I need to re-assess my "S/N Signal Amplitude".  My output signal is 100nV peak-to-peak.  I suspect the "S/N Signal Amplitude" is supposed to rms, not p-p.  I've found conflicting advice online about how to combine those.  Because my ADC later effectively removes the DC component, I am thinking that the rms value is half the peak-to-peak for the square wave.  This means my signal should have been 50nV rms provided as "S/N Signal Amplitude".  Of course, playing with log math, that will subtract 6dB from my prior result.  This makes the -4.6dB become -10.6dB.  But the ADC still saves the day, adding 17.8dB to get +7.2dB.  Gotta love oversampling.

QUESTION: Does the 50n sound like the right value to give "S/N Signal Amplitude" when I have a 100nV p-p output signal?

Have a nice weekend.

-Helmut

Hooman,

Nope, I have to keep the wave square enough that the oversampling by the ADC sees the same value at the bottom as well as top of the square wave, as opposed to seeing a triangle-like sawtooth.  I'll adjust caps to make sure I'm not rounded.  I can look at variation (even std deviation) of ADC samples to see if there's too much fall or rise on those bottoms and tops, respectively.

I'll stick with 0.5 of the 100nVp-p, or 50nV. 

NOTE: I did it all on paper first, and found that the feedback resistor was the A NUMBER ONE noise source out of everything.  Nothing else really had much of an impact.  This included using a NON-IDEAL opamp with Id, In, Vos and En terms.  This simulation show reasonable consistency with the paper calculations.  The paper calculations said the output noise would be around 40.7nV, due mostly to the 100k resistor's [Johnson noise]. Meanwhile, the simulated output, prior to RC filter that actually adds noise at these levels, appears to be falling torward that same value.  CONSISTENCY.  It's in fact 44.2nV at 10Hz as it falls toward 40.7nV at higher frequencies.  For LOWER frequencies, however, the paper calculations remain flat at 40.7nV while the simulation rises.  Yes, a 1/f rise.  So maybe my paper doesn't include the 1/f noise of the opamp.  I'll go back next and check that.  If I can get the paper and simulations matching at lower frequencies, it adds greater confidence.  This can also relieve problems of moving the start frequency lower and lower not stabilizing for the simulation.

Thanks for all your help.

-Helmut

Hooman Hashemi said:

VSig is a user-defined value that you enter in the Noise Analysis dialog.
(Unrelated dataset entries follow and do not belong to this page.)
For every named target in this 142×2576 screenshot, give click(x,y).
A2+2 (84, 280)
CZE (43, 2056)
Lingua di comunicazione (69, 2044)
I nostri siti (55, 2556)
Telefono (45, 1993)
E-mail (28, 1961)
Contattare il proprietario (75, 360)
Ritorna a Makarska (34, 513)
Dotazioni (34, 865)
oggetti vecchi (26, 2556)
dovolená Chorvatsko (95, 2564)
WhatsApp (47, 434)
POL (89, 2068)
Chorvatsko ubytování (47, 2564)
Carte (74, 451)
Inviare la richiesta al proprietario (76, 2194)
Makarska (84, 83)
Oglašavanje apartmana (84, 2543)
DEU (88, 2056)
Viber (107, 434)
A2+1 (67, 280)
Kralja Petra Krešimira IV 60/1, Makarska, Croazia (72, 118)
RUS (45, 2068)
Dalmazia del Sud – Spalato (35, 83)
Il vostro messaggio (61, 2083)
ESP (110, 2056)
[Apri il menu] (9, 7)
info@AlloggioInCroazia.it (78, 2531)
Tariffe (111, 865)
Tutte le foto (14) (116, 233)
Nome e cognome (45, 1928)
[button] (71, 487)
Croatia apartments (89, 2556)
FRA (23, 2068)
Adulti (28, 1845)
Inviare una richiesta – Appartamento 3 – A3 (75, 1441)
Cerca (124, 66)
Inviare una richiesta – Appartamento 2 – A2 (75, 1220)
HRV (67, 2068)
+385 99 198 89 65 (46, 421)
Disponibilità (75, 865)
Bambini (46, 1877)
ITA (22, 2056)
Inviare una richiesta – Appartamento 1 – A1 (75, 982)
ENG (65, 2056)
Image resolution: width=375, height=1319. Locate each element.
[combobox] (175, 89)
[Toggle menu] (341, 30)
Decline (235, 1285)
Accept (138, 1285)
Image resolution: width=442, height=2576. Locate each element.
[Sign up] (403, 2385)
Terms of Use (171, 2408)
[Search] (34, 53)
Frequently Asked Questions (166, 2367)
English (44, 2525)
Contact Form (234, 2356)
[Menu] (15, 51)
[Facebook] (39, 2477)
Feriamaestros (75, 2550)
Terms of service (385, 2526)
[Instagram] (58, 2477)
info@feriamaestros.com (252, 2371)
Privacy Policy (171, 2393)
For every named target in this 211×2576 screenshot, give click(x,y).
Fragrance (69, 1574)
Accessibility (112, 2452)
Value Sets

The default value is 1V.

... and you chose "1V" for your S/N analysis

It does not say "V" anywhere in the configuration window, can that be added?  If the "Signal Amplitude" chosen is too large, does it clip?

Hooman Hashemi said:

Another measure of noise, the “signal to noise ratio,” takes the signal magnitude into account. This is the ratio of signal power to noise power, ...  VSig represents the expected signal amplitude. VSig is a user-defined value that you enter in the Noise Analysis dialog.

Ohhhhh.  So the "Signal to Noise" measurement has nothing to do with the actual gain of the circuit?  It's just the same information as the "Total Noise" plot, but displayed in dB below some arbitrary level rather than displayed in volts?  That's not what I expected at all.  That would explain why the "SNR" changes by 2 dB when the gain and noise both drop by 2 dB, though.  I expected this to have no effect on "SNR". 

Is it possible to add other plots to the Noise Analysis window?